雪の中から石柱の上部だけが顔を出していた。
登って来た方向 向こうは金糞岳白倉岳三角点白倉岳頂上で昼食
白倉岳の山頂は風も無くポカポカと射してくる日差しが暖かい。
気温は8℃だがジャケットを着なくてもいいくらいだ。ここで昼食とした。
雪の上に3人で店を広げる。
高速のサービスエリアで買ってきた「柿の葉寿司」を広げ、おでんを鍋にあけて温める。
そして前の日お土産にもらった愛知県日間賀島名物の「干ダコ」をちぎっておでんに加える。

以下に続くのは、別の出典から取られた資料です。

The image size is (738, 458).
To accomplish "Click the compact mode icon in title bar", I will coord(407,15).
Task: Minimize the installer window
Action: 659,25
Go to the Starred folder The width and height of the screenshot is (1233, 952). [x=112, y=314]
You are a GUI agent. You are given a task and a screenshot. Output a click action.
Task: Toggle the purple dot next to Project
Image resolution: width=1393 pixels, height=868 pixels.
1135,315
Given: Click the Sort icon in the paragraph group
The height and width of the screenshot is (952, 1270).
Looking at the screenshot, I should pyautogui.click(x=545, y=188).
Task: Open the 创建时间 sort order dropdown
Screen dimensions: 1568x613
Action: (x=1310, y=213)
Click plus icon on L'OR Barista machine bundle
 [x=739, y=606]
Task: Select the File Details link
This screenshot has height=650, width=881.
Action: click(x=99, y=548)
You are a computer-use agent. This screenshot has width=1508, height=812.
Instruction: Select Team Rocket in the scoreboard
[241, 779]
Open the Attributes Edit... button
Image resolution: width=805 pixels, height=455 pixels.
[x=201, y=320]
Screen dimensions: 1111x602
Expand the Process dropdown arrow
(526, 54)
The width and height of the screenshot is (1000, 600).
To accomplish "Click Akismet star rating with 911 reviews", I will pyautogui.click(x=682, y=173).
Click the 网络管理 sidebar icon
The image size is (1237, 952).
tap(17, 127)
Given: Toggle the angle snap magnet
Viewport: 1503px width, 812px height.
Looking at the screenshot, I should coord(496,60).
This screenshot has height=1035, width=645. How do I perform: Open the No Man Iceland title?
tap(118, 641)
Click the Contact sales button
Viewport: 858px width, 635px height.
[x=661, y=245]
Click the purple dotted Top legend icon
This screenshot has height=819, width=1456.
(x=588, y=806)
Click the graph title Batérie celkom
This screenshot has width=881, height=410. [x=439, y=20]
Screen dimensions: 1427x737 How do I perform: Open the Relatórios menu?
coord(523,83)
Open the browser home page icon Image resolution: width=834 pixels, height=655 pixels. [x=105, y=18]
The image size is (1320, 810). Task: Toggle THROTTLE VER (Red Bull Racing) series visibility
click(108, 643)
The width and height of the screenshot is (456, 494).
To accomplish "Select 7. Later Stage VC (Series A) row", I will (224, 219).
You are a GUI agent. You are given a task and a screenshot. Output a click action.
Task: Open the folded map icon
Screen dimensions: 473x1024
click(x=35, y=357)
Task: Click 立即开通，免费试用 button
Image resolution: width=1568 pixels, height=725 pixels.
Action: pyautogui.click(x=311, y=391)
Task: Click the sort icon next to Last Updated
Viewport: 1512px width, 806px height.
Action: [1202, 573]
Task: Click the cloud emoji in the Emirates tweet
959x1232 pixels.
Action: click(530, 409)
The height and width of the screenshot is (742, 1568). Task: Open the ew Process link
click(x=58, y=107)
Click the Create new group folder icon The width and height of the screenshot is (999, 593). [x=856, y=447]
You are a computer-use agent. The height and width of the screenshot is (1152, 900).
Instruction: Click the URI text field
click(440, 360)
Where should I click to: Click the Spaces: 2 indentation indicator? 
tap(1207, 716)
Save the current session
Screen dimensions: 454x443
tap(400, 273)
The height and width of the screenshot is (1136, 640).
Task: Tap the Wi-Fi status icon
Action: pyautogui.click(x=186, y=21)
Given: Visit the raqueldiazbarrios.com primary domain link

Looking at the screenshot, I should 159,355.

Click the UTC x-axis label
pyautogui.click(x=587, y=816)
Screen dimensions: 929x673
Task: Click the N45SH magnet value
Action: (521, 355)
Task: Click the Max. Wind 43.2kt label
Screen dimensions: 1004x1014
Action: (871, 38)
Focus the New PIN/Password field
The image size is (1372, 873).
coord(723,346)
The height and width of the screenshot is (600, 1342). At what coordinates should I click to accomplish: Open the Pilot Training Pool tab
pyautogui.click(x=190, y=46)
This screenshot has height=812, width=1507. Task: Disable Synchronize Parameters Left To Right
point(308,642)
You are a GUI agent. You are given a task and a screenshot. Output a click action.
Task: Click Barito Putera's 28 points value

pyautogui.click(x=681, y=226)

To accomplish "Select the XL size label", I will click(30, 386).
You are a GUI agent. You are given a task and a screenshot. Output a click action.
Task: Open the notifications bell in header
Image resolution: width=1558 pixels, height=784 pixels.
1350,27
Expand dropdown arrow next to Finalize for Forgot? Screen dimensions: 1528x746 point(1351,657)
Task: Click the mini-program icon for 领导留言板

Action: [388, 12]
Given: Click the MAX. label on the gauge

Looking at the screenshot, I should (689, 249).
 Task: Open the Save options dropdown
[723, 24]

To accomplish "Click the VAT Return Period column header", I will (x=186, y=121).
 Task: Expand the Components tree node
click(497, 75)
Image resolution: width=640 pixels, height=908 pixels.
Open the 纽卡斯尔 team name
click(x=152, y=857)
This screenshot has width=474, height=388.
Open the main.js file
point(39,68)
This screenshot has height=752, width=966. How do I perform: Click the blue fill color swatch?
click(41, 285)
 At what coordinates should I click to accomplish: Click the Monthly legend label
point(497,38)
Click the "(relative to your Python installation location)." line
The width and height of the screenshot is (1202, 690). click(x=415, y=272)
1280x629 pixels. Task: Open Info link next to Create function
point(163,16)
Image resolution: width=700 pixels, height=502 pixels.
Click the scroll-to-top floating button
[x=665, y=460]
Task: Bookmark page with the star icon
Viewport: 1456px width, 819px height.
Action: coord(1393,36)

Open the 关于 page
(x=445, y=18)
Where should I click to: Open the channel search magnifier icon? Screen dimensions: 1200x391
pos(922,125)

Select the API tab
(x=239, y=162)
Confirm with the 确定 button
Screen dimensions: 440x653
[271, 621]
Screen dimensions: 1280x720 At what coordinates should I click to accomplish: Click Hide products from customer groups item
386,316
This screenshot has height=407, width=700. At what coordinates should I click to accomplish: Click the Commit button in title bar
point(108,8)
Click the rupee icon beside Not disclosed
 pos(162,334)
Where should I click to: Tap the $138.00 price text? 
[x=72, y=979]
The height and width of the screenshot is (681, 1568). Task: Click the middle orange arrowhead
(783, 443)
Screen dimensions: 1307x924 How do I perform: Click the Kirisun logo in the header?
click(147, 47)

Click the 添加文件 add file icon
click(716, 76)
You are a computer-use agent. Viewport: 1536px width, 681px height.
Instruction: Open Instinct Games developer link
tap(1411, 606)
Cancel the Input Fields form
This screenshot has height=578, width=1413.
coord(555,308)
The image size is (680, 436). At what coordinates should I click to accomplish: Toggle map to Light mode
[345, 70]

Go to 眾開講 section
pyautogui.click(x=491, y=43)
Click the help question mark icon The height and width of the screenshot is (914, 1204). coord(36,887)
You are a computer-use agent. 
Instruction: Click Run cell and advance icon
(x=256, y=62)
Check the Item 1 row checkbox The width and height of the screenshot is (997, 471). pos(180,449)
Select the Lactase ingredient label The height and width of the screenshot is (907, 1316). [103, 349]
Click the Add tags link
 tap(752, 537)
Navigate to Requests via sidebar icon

するとあの乾いてペッちゃんこだったタコの足が、見る見るうちに膨らんで元の形に戻ってくるではないか!
これは凄い!おでんの具が一品増えてくれた。
こんなことは当たり前のことなのかもしれないが、山の上で見つけたささやかなことがうれしいものである。
名古屋八丁味噌のおでんと干ダコタコが元に戻った
I夫妻の持ってきてくれた焼肉と最後はおしるこで満腹。
重い腰を上げて13時5分もと来た道へと歩き出した。
再び金糞岳の頂上へは13時45分にたどり着き、そのまま下山。
登るときはまだ雪は解けていなかったが、下山時にはもう融けだしビシャビシャになっている。
駐車場には15時5分到着。
下る途中には今度雪が降ったら登ろうと話をしていた伊吹山がよく見えていた。
右のだらだらとした山が伊吹山
下山時にはもう誰ともすれ違うこともなく、今日の金糞岳には我々とあと2人の登山者しかいなかったようだ。
初冬とは言え静かで暖かい小春日和の一日を堪能させていただいた。
楽しい仲間と自然に感謝!!
GPSMapDATA
今回歩いたGPS-MapDATA

ところでこの山の名前はひじょうに気になる・・・
ちょっと調べてみたが名前の由来はよくわからなかった。